[ 
https://issues.apache.org/jira/browse/ARROW-17107?page=com.atlassian.jira.plugin.system.issuetabpanels:comment-tabpanel&focusedCommentId=17568051#comment-17568051
 ] 

David Li commented on ARROW-17107:
----------------------------------

All vectors that use offsets must have at least one offset (or more 
specifically: the number of offsets is always the number of values + 1, see 
[the 
spec|https://arrow.apache.org/docs/format/Columnar.html#variable-size-binary-layout]),
 so it should account for large/regular binary, utf8, and list vectors.

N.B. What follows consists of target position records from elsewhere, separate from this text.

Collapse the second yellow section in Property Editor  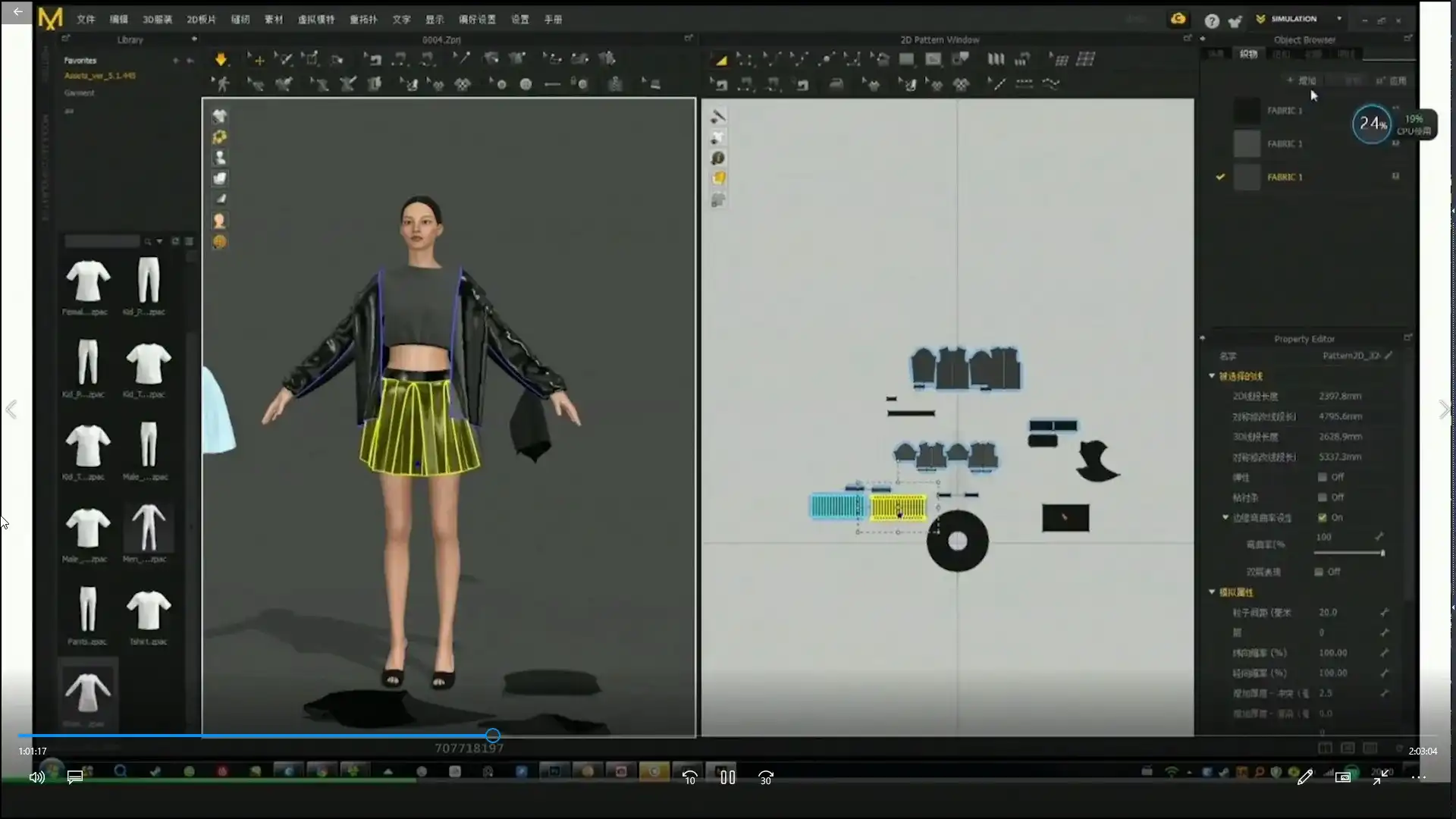[x=1212, y=592]

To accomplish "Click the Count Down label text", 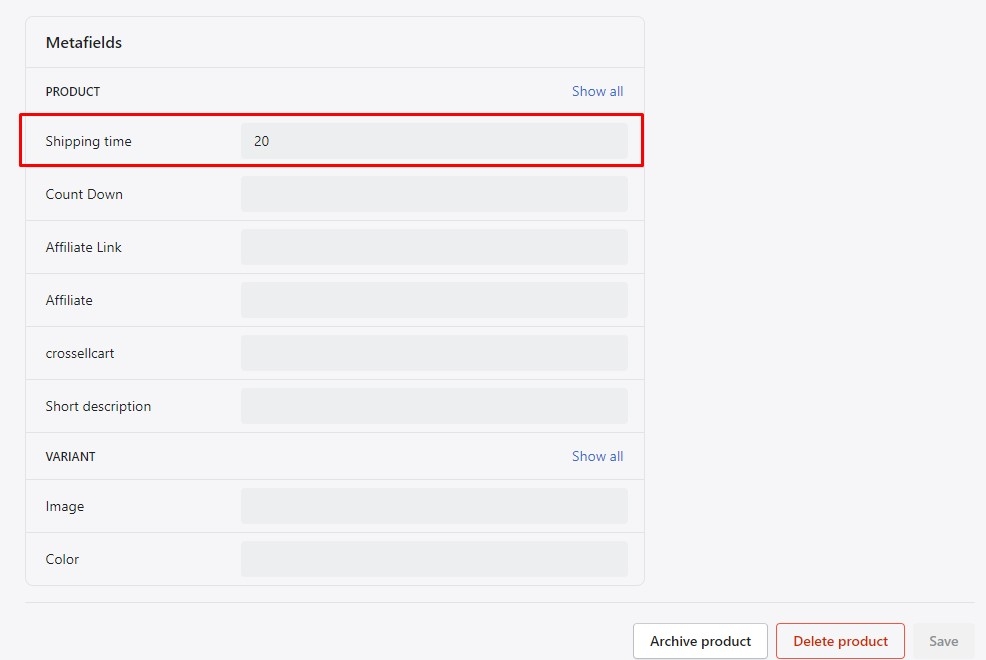I will pyautogui.click(x=84, y=194).
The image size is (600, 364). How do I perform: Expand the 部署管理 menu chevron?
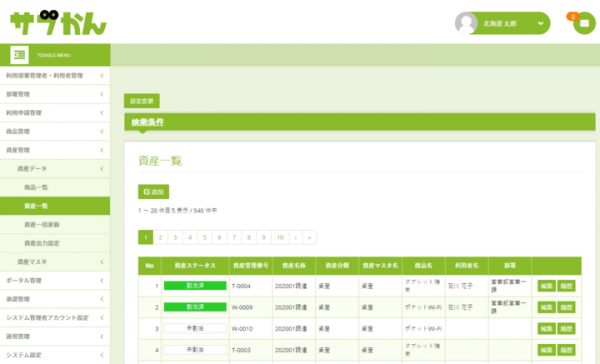coord(102,94)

It 
looks like originally it only accounted for regular binary/utf8 and as you 
found, we need to cover lists, and then we should cover large binary/utf8/list 
as well. (That said I wonder why the check is even needed, given that the 
vectors should already follow the spec; possibly empty vectors may not have 
allocated any memory as a micro-optimization?)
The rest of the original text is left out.